Written by Maya Terry, BA, Washington University in St. Louis; Gold Family Summer Research Scholar for the 2020 Institute for Public Health Summer Research Program – Public and Global Health Abbreviated Track
On July 16, 2020, as part of the Institute for Public Health Summer Research Program – Public and Global Health Abbreviated Track, we heard from Anne Trolard, MPH, Manager of the Public Health Data & Training Center. Her presentation highlighted the importance of working to address the sexual health landscape of St. Louis, whether that is at the provider level, through public health surveillance, or research. In the United States on a whole, the rates of sexually transmitted infections (STIs) has only increased, which inversely relates to a decrease in funding for the public health system. Consequently, there has been a decline in testing, treatment, and other available services to protect against STIs. The most prevalent, chlamydia and gonorrhea, both bear a high burden in the St. Louis region, which is frequently referred to as the STI capital of the nation.
Trolard and her team found that in the St. Louis region, individuals are more likely to rely on emergency departments (ED) for STI services as opposed to specialized clinics, even when there is a clinic location in close proximity to the patient’s home. This underscores the need for clinics to change the way they market themselves in the community and it is important for them to increase awareness of the services they provide.
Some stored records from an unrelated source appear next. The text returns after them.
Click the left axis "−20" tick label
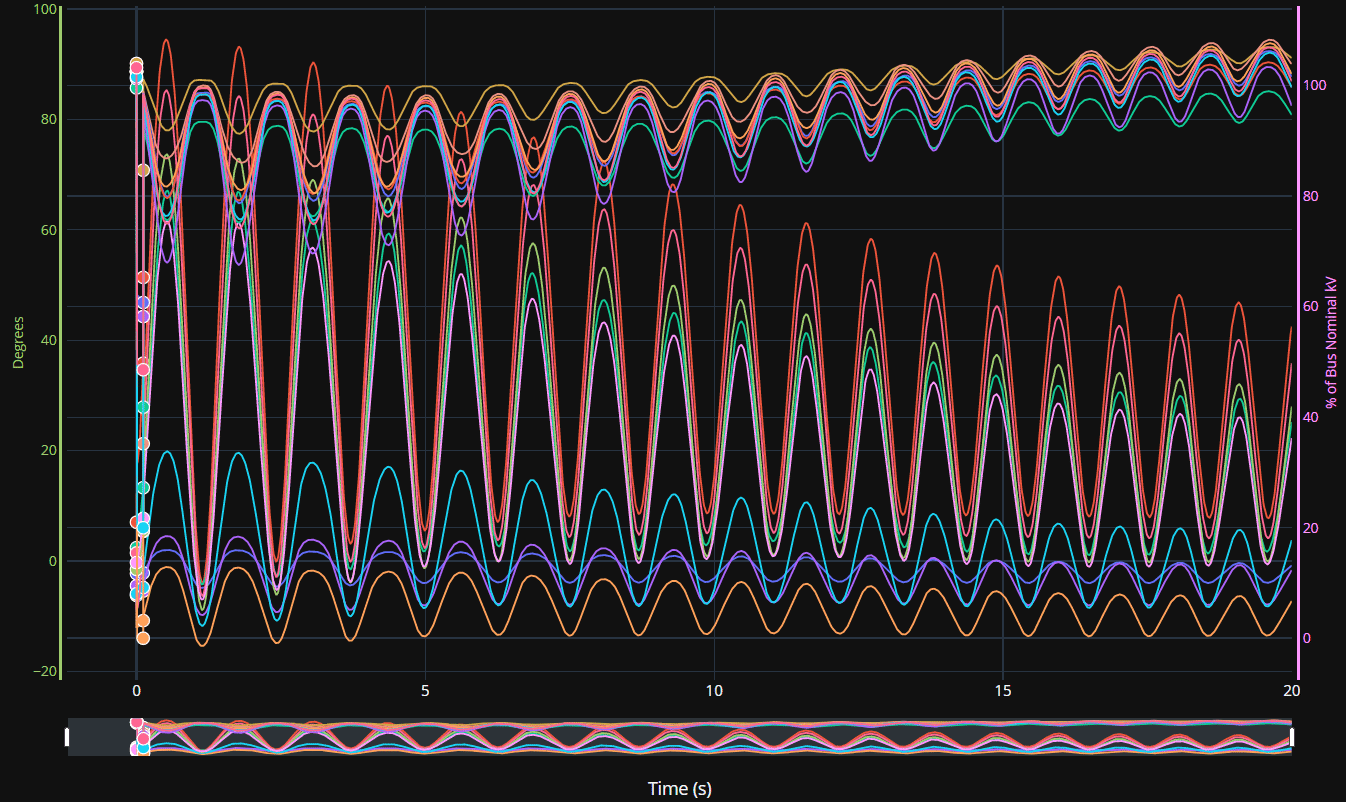 tap(45, 671)
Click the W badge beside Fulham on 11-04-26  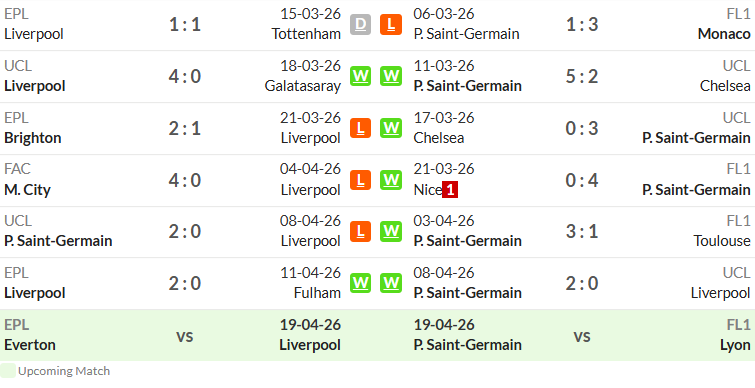pyautogui.click(x=361, y=283)
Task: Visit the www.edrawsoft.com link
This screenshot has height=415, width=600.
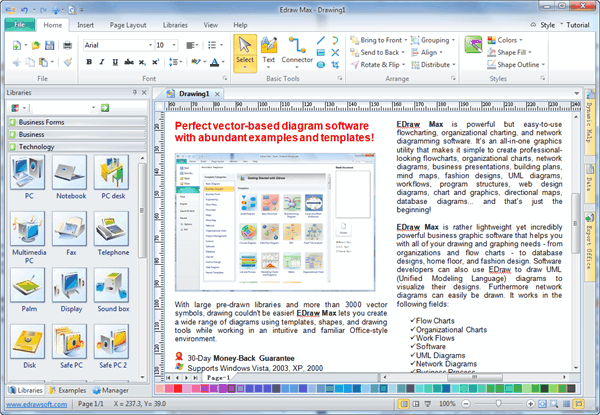Action: [34, 404]
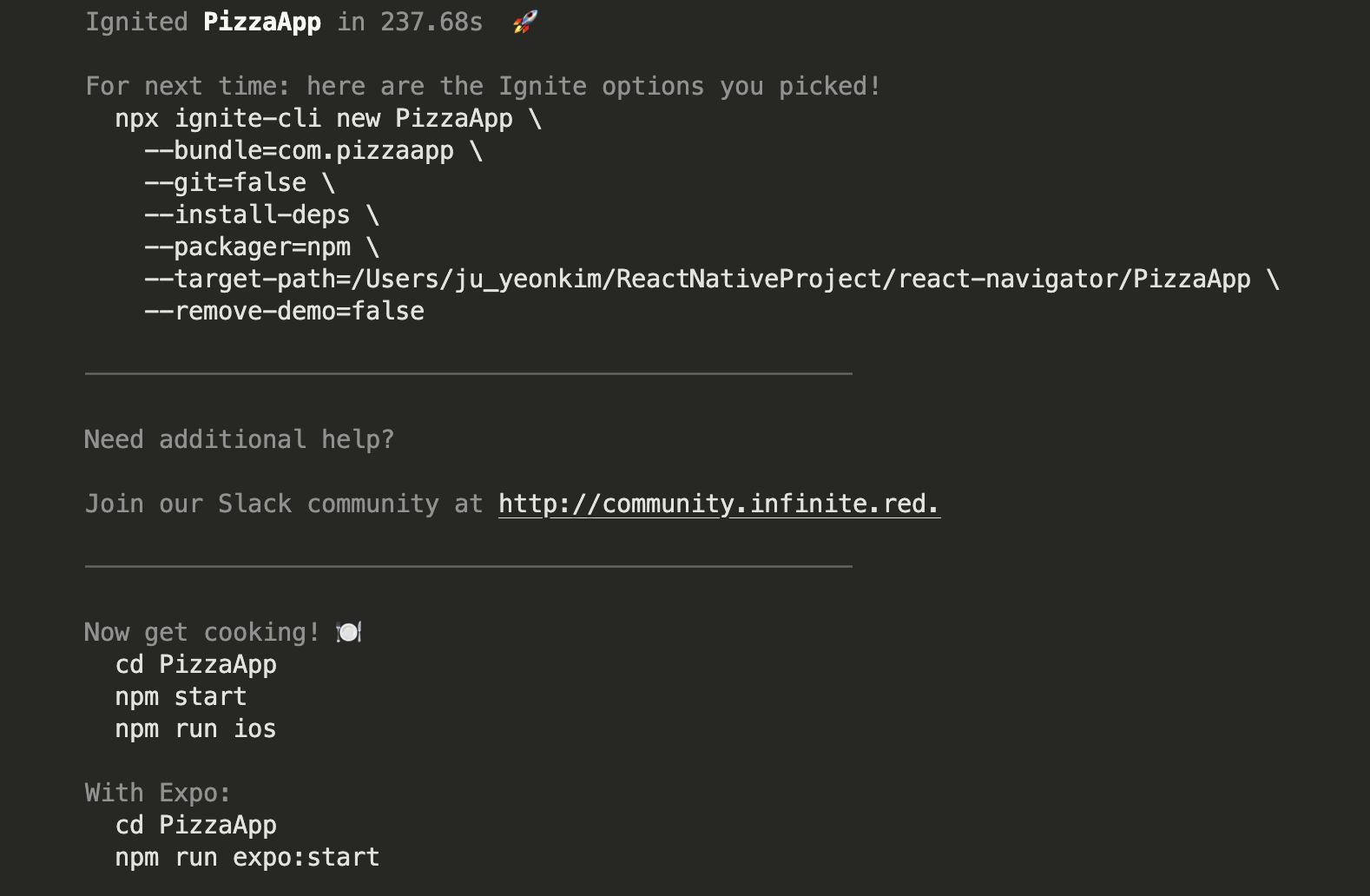
Task: Open the community.infinite.red link
Action: point(719,504)
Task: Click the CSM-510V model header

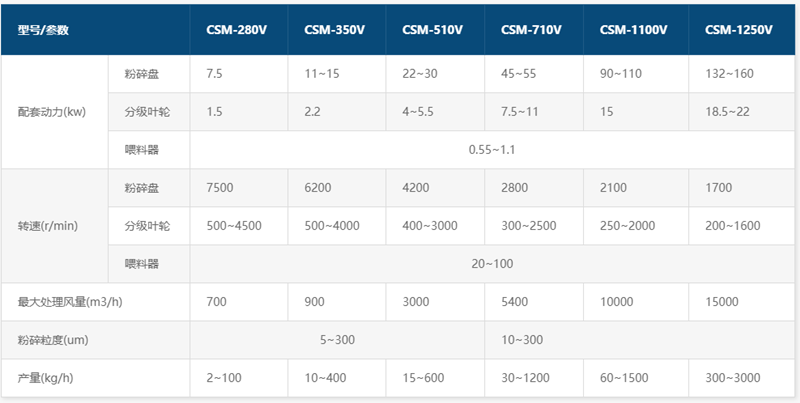Action: pyautogui.click(x=432, y=30)
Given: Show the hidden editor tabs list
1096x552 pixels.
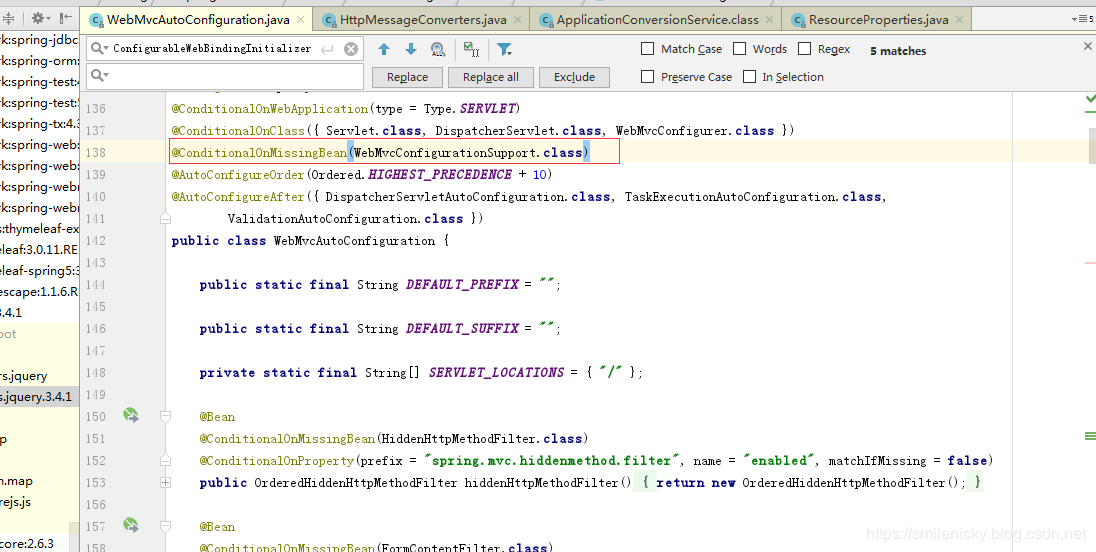Looking at the screenshot, I should [1082, 18].
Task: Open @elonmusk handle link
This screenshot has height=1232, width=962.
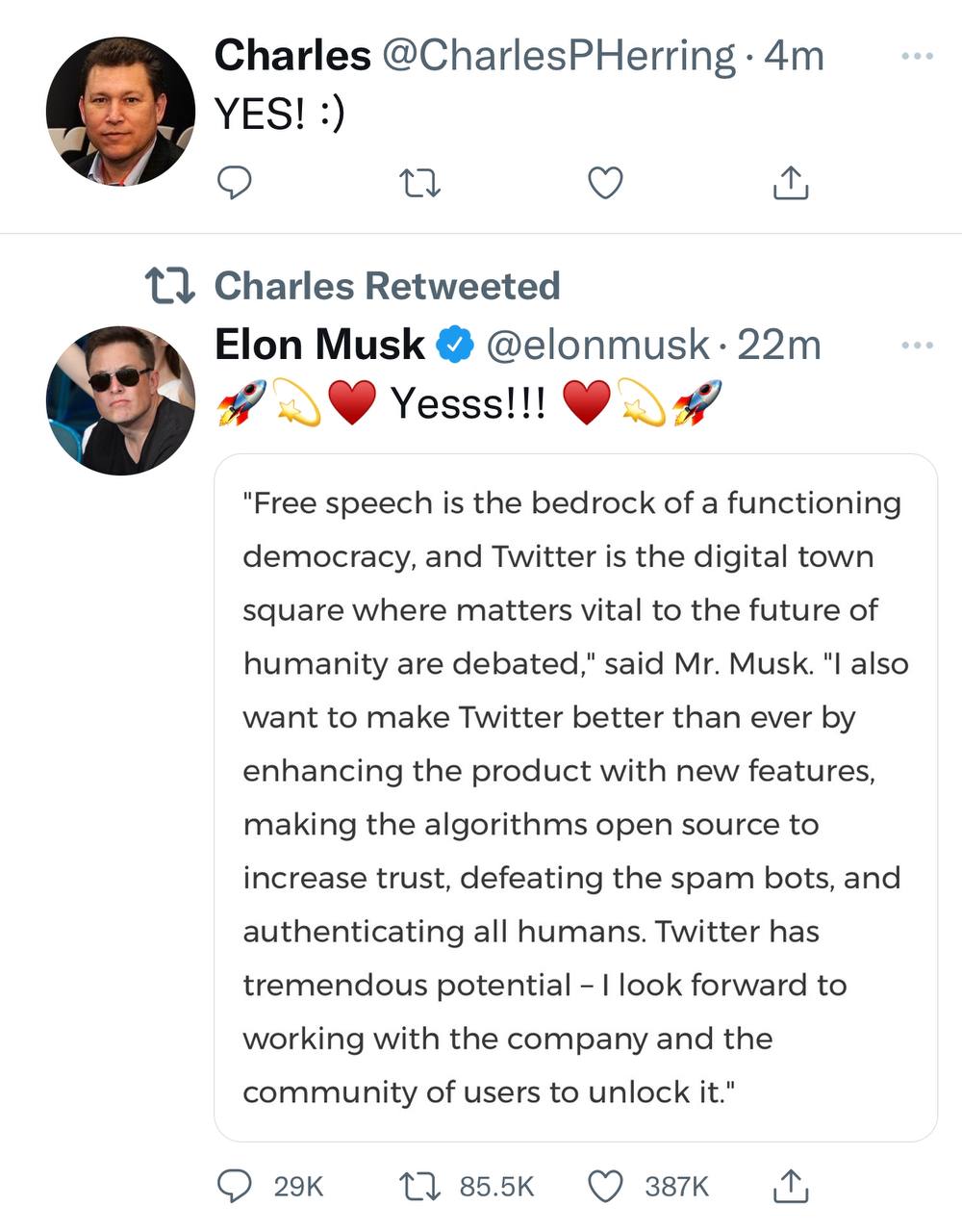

It is possible that stigma plays a role in patient decisions on where to go; in a paper published by the team they express, “people with an STD concern may make the choice to seek care in the ED intentionally, either because they believe the ED would do a superior job of diagnosing and treating them, or potentially to preserve their anonymity in going to a place further from their residence where they are less likely to encounter someone they know.”
There is a lot of work that needs to be done to improve the rates of STIs not only in St. Louis, but across the country. Using available data and building a provider coalition are just some of the ways to address how to close gaps in STI care access.